Сагайдачный перехватил мой взгляд. Ему не надо было оборачиваться, чтобы узнать, куда это я уставился. Сагайдачный сказал:
– Она умерла от тифа в тысяча девятьсот девятнадцатом году, под Киевом, шестнадцатого мая.
Подойдя к калитке, я остановился и, чтобы привести мысли в порядок, постучал кулаком по лбу, довольно больно постучал. Никак я не мог сосредоточиться на предстоящей работе. Башка у меня странно устроена: нет в ней порядка. Однажды, до войны, бабка попросила постеречь телят, а сама пошла на дойку. И телята вмиг разбежались. Я гонялся за ними, кричал, даже плакал… Ничего не мог поделать. Тот, кто пасет, должен быть старше тех, кого он пасет. Во всяком случае, умнее. Может быть, в жизни каждого человека наступает время, когда он становится старше собственных мыслей. Когда он может ими командовать. Ставить по ранжиру, заставлять сдваивать ряды, равняться на правофлангового и так далее. Но я еще не созрел.

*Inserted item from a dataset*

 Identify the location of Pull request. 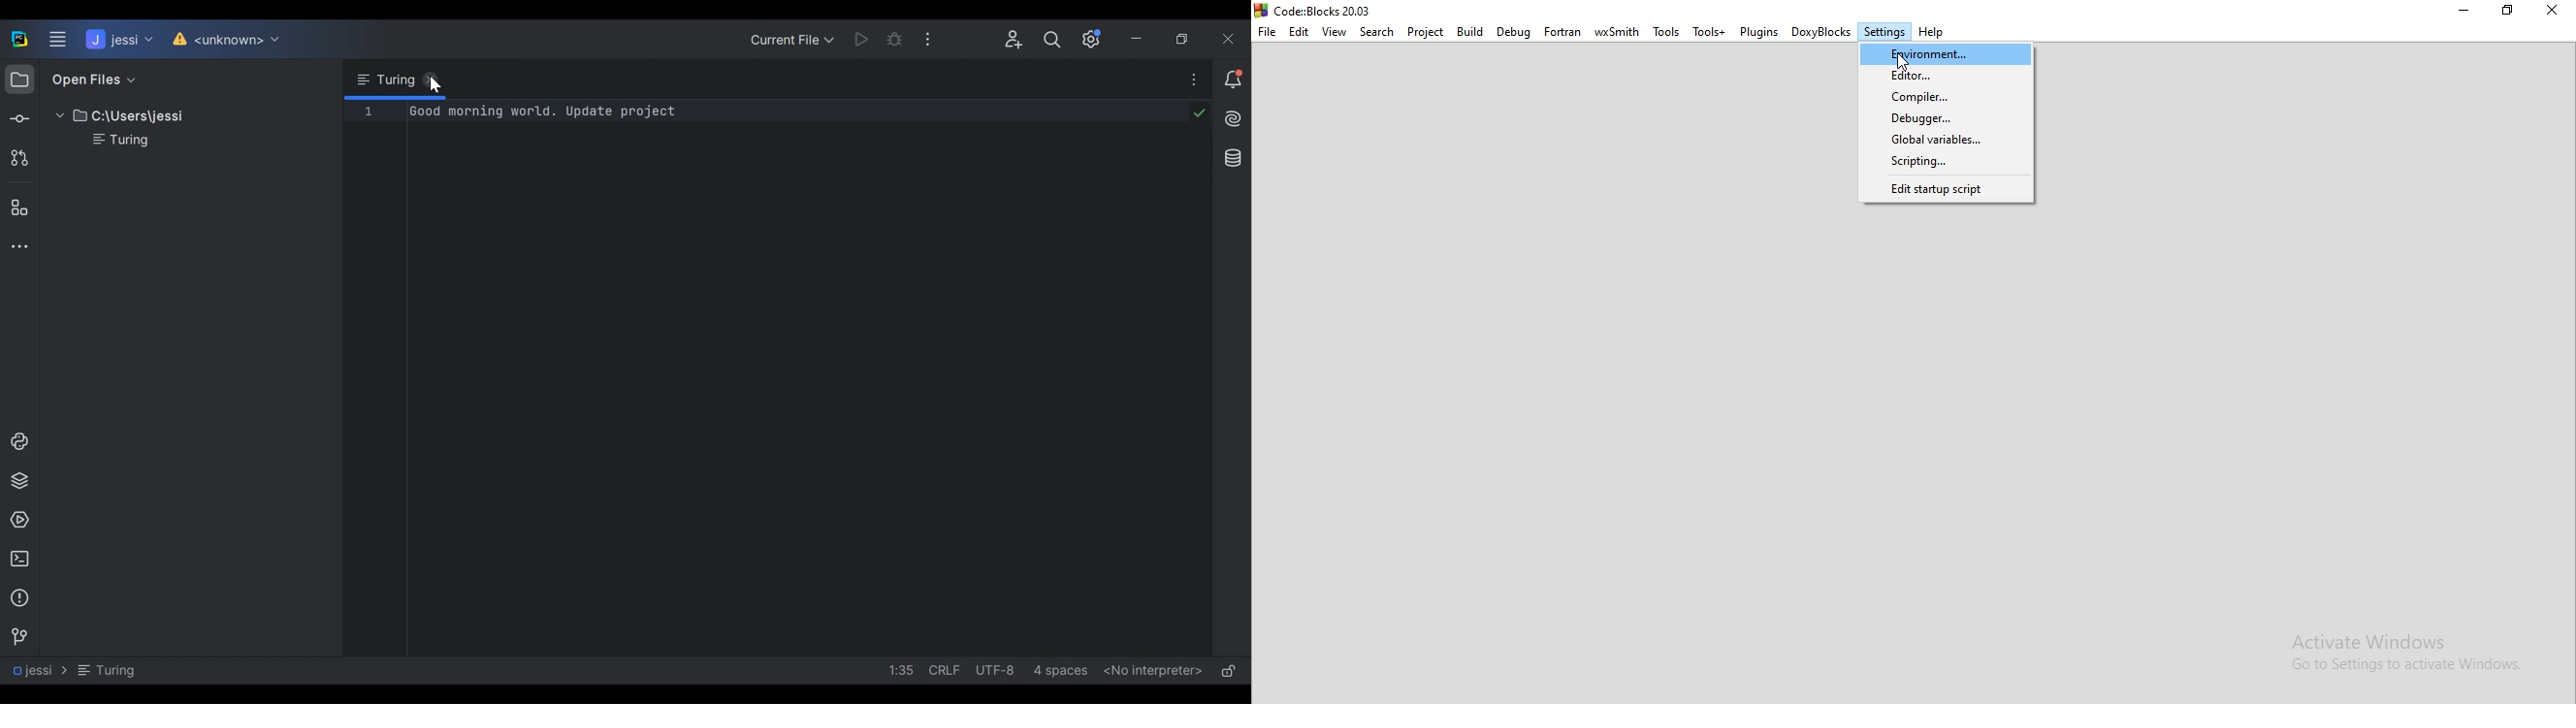
(17, 157).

Бабка ждала меня у коптилки, зашивая шинель.
– Носит тебя лиха година! – проворчала бабка. – Темнотища на дворе! Молоко выстыло! – Она бросила мне шинель. И запричитала: – Ой, лишенько ж, лихо, одно дите, и все израненное, так и того хотят сничтожить, ироды… А завтра как раз твой день ангела, Иванов день, вот и подарочек мне, старухе, – в «ястребки» записали! – Минуты жалости и слезливости у бабки быстро сменялись приступами гнева. Когда я принялся за свое молоко, заедая его ожинским хлебом, испеченным из высевок, Серафима уже сердито выговаривала: – А матка твоя и не знает, трясця ей и трясця, как сынок мается. Небось там сала вдоволь, там войны нет, а вот она и жирует с крендибобером своим! Паскуда!
– Ладно, Серафима, – сказал я. – Успокойтесь… Завтра – Иван, а сегодня тоже не пустой день. Натальин! Грех вам!
Она и вправду сразу успокоилась. Слово «грех» всегда оказывало на нее сильнейшее воздействие. Если исключить пристрастие к ругани, Серафима прожила праведную жизнь. Она столько отработала на своем веку и столько раздала из скудных своих запасов всем сирым, убогим и обездоленным!..
Я подтянул кверху фитиль плошки. Все Глухары пользовались плошками одного типа – произведением кузнеца Крота. Кузнец отливал их из дюраля и брал за каждую по двадцать яиц или иное что эквивалентно. Слова «эквивалент» Крот не знал, но своего не упускал, однако. «Копеечка у него не пропадет, – разъясняла его характер Серафима. – Если в рот уронит, то из… другого места выковыряет».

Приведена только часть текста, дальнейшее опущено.